Dépendances américaines et africaines

Cette exposition énergétique de la France représentait, en 2022, 2 550 TWh, soit une quantité d’énergie 5 fois supérieure à celle produite sur le territoire français. Elle se compose à 70% d’énergies fossiles, ce qui expose le pays à plusieurs risques, tels que les pénuries d’approvisionnement en énergies fossiles, les dépendances industrielles, ou encore les tensions géopolitiques.

Les routes énergétiques ont en effet connu de nombreux bouleversements: autrefois principal fournisseur de gaz et de pétrole de la France et de l’Europe, la Russie a été évincée du marché depuis son invasion totale de l’Ukraine en février 2022. Les exportations de pétrole et de gaz du Moyen-Orient vers la France et l’Europe ont également diminué.

Côté méthane, ce sont les Etats-Unis qui ont pris le relais comme premier fournisseur de l’UE, grâce au gaz de schiste exporté sous forme de GNL, et dans une moindre mesure les pays européens. Côté pétrole, ce sont les pays africains qui ont augmenté leur production.

Risques multiples

Les importations de biens et de services induisent surtout, quant à elles, une dépendance vis-à-vis de l’Asie et notamment de la Chine, en quasi-monopole notamment sur les matières critiques (terres rares, silicium) et matériels (panneaux solaires, batteries, électrolyseurs), indispensables à la transition énergétique.

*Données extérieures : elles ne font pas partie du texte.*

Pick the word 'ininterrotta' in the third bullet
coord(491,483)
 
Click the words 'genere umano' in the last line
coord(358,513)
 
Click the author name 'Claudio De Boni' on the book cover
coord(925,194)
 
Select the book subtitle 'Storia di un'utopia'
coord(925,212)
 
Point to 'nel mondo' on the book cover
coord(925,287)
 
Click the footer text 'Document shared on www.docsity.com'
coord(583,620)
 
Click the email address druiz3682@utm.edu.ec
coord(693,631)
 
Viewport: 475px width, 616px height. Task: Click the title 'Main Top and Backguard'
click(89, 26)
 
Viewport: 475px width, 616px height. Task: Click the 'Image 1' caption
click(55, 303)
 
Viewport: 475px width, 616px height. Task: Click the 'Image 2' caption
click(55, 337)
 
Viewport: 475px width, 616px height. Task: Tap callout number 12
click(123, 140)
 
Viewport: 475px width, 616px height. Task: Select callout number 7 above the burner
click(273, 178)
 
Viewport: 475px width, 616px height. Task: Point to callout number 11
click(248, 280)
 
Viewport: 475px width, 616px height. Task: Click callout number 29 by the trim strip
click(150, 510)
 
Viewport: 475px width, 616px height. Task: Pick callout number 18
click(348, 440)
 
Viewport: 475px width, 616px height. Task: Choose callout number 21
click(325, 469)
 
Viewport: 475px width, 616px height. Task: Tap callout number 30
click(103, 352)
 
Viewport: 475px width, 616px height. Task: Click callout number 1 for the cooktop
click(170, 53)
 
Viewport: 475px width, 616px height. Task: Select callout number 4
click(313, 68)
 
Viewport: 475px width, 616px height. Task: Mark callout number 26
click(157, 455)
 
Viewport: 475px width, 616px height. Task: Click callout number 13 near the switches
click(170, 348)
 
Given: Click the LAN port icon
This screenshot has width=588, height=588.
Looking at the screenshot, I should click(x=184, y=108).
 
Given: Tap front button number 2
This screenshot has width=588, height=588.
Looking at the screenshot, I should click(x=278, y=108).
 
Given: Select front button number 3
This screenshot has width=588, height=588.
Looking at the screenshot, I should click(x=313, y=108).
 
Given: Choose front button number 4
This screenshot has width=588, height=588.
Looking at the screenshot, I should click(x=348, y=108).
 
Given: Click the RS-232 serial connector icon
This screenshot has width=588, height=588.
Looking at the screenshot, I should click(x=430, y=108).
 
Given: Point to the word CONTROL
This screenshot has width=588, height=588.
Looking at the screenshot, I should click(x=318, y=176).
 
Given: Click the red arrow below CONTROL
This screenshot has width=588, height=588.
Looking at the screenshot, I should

« 7 des 10 principaux fournisseurs de pétrole de la France risquent de voir leur production fortement décliner d’ici à 2050, alerte le Shift Project. L’écart croissant entre la production et la consommation de pétrole pourrait exacerber les tensions autour des approvisionnements à l’échelle mondiale. Plus de la moitié de la production mondiale de gaz naturel est concentrée aux Etats-Unis, en Russie et au Moyen-Orient. D’ici à 2050, ce monopole pourrait s’accentuer davantage. »

Pour rompre ces dépendances, le think-tank propose plusieurs pistes: planifier la décarbonation et réindustrialiser à l’échelle française et européenne, électrifier les usages et planifier la sortie des infrastructures fossiles, soutenir toutes les filières d’énergie bas-carbone, arbitrer et réduire la demande en énergie via l’efficacité et la sobriété, et enfin adresser la souveraineté énergétique de manière complète et éclairer le débat public. Vaste entreprise.